Friday, November 26, 2004

Indians, not "Native Americans"

I wasn't sure yesterday whether to use the term Indian or Native American. Michelle Malkin didn't get around to blogging until late last night, but her summary of "blogservations" on Thanksgiving included link to Dr. David Yeagley, writing from the Indian point of view.

(...There is no collective name for "Indians" in any tribal language. The modern term Native American, created in the 1970s by leftists, is ambiguous. Most Indian people don't use it - only what I call the 'university tribe,' college-educated Indians led by white radical professors; and the would-be politically correct media. The name we first held, in the white man's eyes, was 'Indian.' That's what we have been since Columbus. That's what our most famous warriors were called. Believe me, Indians prefer the name "Indian." It is historically specific, whatever its origin. The name holds the emotional, psychological associations of the warrior. The Left, of course, wants to remove that. Hey, call me savage!) Link

Yeagley's view seems to me both charitable and patriotic. Here is part of what he wrote.

White people have to feel like the land is theirs. They grew up here. They've fought and died here.

America! America! God shed His grace on thee And crown thy good with brotherhood, From sea to shining sea.

A wondrous prayer, a triumphant vision for all - including the Indian? But the Indian was trampled under foot. How then shall this historical tragedy be healed?

Only Indians can heal the breach. That is the first thing Indians must understand. Secondly, strength demands we heal it. Fatherhood demands we bless our son, who comes to us for acceptance - even forgiveness.

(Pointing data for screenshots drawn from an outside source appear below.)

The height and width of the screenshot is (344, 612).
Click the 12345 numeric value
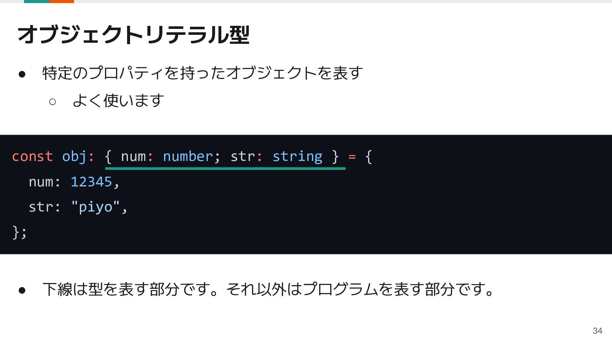(x=91, y=182)
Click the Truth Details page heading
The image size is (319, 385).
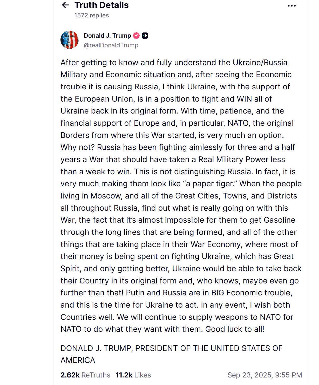[x=101, y=5]
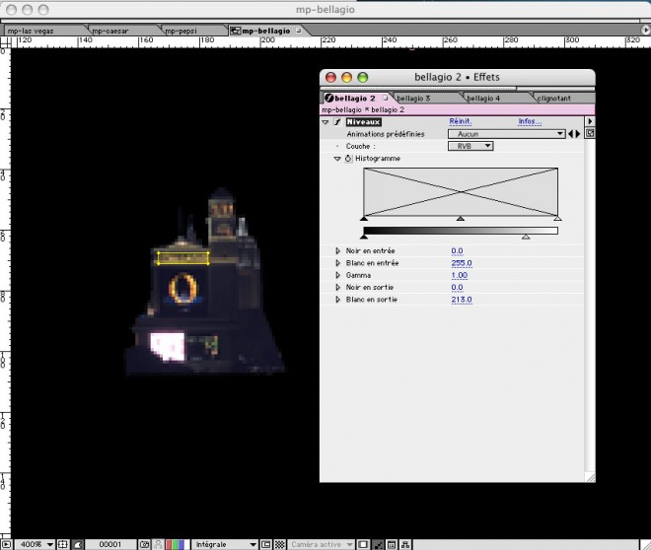This screenshot has width=651, height=550.
Task: Click the effects panel options arrow
Action: click(x=589, y=121)
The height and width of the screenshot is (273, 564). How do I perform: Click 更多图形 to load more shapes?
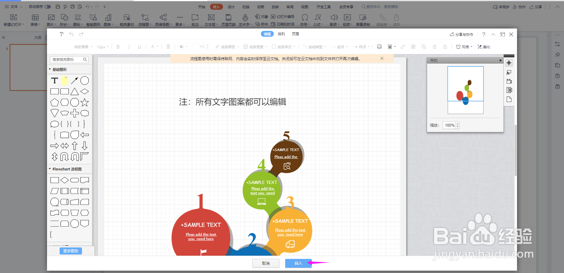click(x=71, y=251)
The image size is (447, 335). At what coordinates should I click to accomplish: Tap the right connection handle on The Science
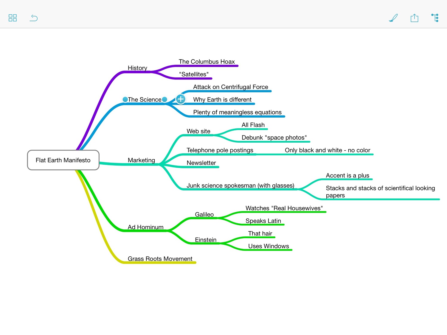165,99
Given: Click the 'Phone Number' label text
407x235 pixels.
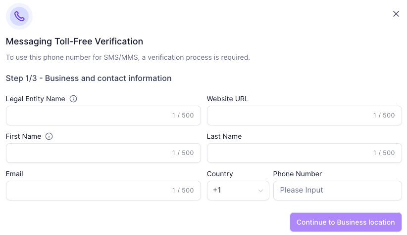Looking at the screenshot, I should tap(298, 174).
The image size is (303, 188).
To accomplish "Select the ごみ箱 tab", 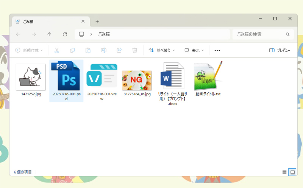I will 45,22.
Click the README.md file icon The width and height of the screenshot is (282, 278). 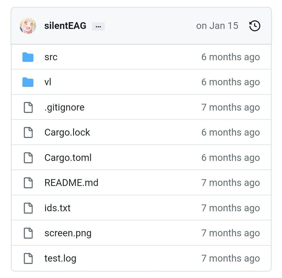(x=28, y=183)
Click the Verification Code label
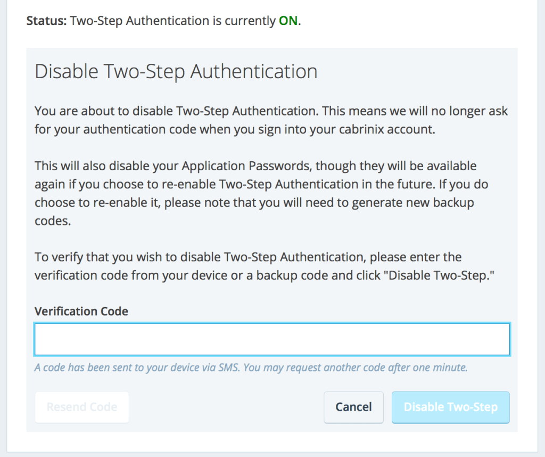Viewport: 545px width, 457px height. [81, 311]
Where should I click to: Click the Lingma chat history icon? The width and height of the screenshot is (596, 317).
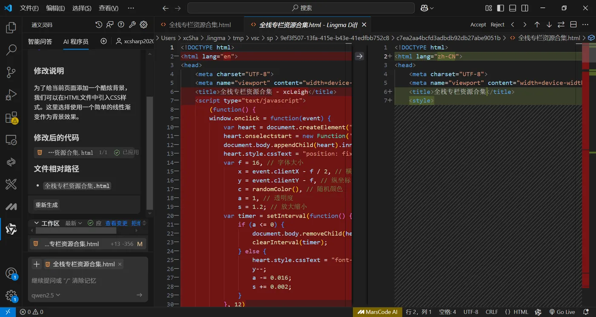(99, 25)
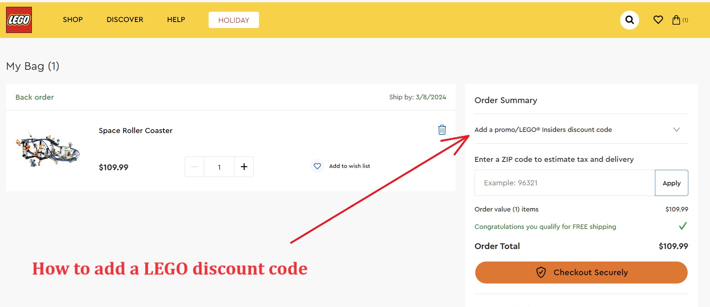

He just got too big, that's all. This stray child was the seed of giants. We didn't know. He didn't know how to tell us, either. He was just a kid, remember?

We can choose to disown him, but is that truly noble and brave? We don't have to be like him, but we can still bless him. He feels terrible about what happened. Let's not make it impossible for him to repent.

When he was yet a great way off, his father saw him, and had compassion, and...blessed him. Luke 15:20.

And why is it hard for the white man to relate to the Indian?

White people are used to being idolized. The fabulous accomplishments of America mesmerize the world. Every race seems ambitious to imitate the cultural ethos of America.

Yet the Indian desires to remain separate in the very midst of the nation.

I believe this troubles the white man deeply. When Indians remain aloof, the white man feels it because the Indian in his heart still condemns the white man. This is unbearably painful.

But the white man need not feel this. He simply needs to understand that the Indian is content with being Indian. The Indian loves being Indian. The white man must simply allow the Indian this freedom.

It is not [meant] as an insult. This is a man to man thing. Let whites be white and Indians be Indian.

The white man would best honor himself in conceding Indianness to the Indian, without protest, or self-condemnation.

The white man hasn't quite grown up on this point. The Indian must patiently lift him up to full psycho-sociological independence.

Dr. Yeagley has a blog aimed for "American Indian Patriots" called Bad The day before Thanksgiving he posted his views and got beat up in some of the comments. He is not someome to be intimidated, it seems. He said what he had to say anyway. If that's not being charitable, I don't know what is.